Pascal Chevalier (Reworld Media) : "Les régies et les rédactions doivent être à terme fusionnées"

Pascal Chevalier Reworld Media Le cofondateur de Reworld Media, Pascal Chevalier, était l'invité de l'émission "Les Décideurs du Net", et s'est exprimé sur les priorités de son groupe.

Avec le rachat de Marie-France et celui de l'activité Presse Grand Public (PGP) d'Axel Springer France, Reworld Media s'est très rapidement positionné sur la carte des pure-players, fort de ses 40 millions de chiffre d'affaires, aux côtés d'un autre nouvel arrivant, Fimalac. Son co-fondateur, Pascal Chevalier, était l'invité de l'émission "Les Décideurs du Net", présentée par le JDN et Décideurs TV, en partenariat avec Offremedia, ce jeudi à 12h30. "Je crois beaucoup non pas à une marque presse mais à une marque média. Une marque média doit aujourd'hui se décliner sur l'ensemble des supports : papier, Internet, mobile", annonce Pascal Chevalier pour expliquer le positionnement de son groupe.
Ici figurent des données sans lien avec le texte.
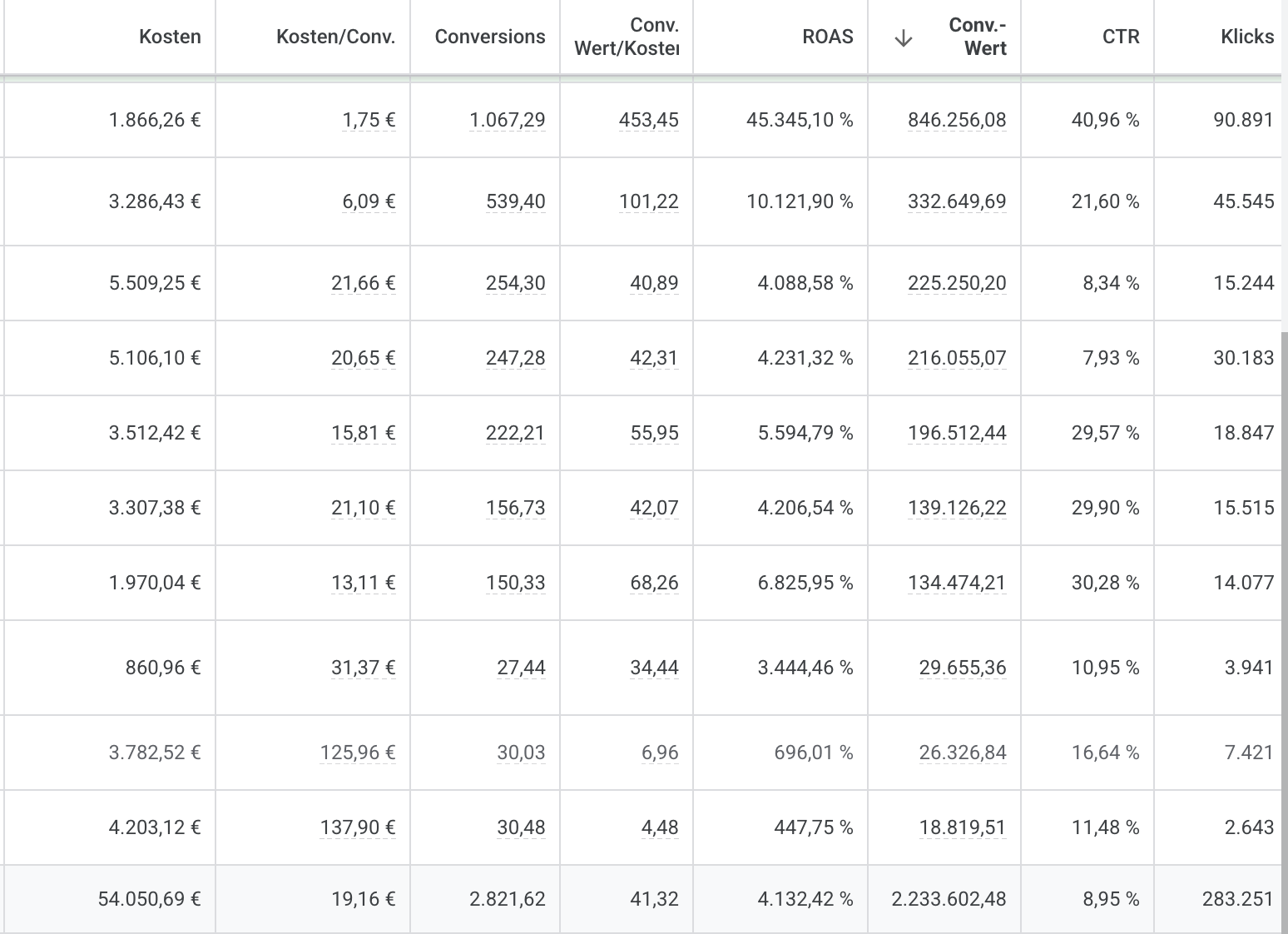Click the descending sort arrow icon
This screenshot has height=934, width=1288.
click(x=901, y=37)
Pour lui, il est plus facile de rajeunir une marque existante que d'en lancer une. D'où les rachats au cours de l'année 2013, de Marie-France et de l'activité PGP d'Axel Springer France. Le premier représente aujourd'hui 13 millions de contacts uniques par mois, sur l'ensemble des canaux et assume un parti pris : "Pas de bandeaux publicitaires, uniquement des opérations spéciales de qualité. Un choix conforté par la baisse constante du CPM display". Interrogé sur l'identité des équipes dédiées à ce brand content, il rétorque : "Qui mieux que la rédaction va être capable de scénariser une marque ?". Et d'ajouter, un brin provocateur, "je pense que les régies et la rédaction doivent être fusionnées". 

Autre sujet important, la data. "La première acquisition effectuée par le groupe concernait un acteur qui disposait de nombreuses bases de données. On dispose aujourd'hui plus de 20 millions d'adresses qui nous permettent de qualifier le contact et lui envoyer le bon message, au bon moment, sur le bon support", rappelle Pascal Chevalier. Et l'international ? Présent en Europe et en Asie, le groupe cible en priorité l'Asie du Sud-Est, dans lequel il voit un véritable marché, pour deux raisons. "Les barrières à l'entrée sont beaucoup moins nombreuses que dans un pays comme la Chine et les éditions peuvent y être déclinées en anglais". Pour accompagner le groupe, Pascal Chevalier confirme l'arrivée prochaine d'un fond asiatique au capital de la société, aux côtés des actionnaires historiques que sont Idinvest et Truffle.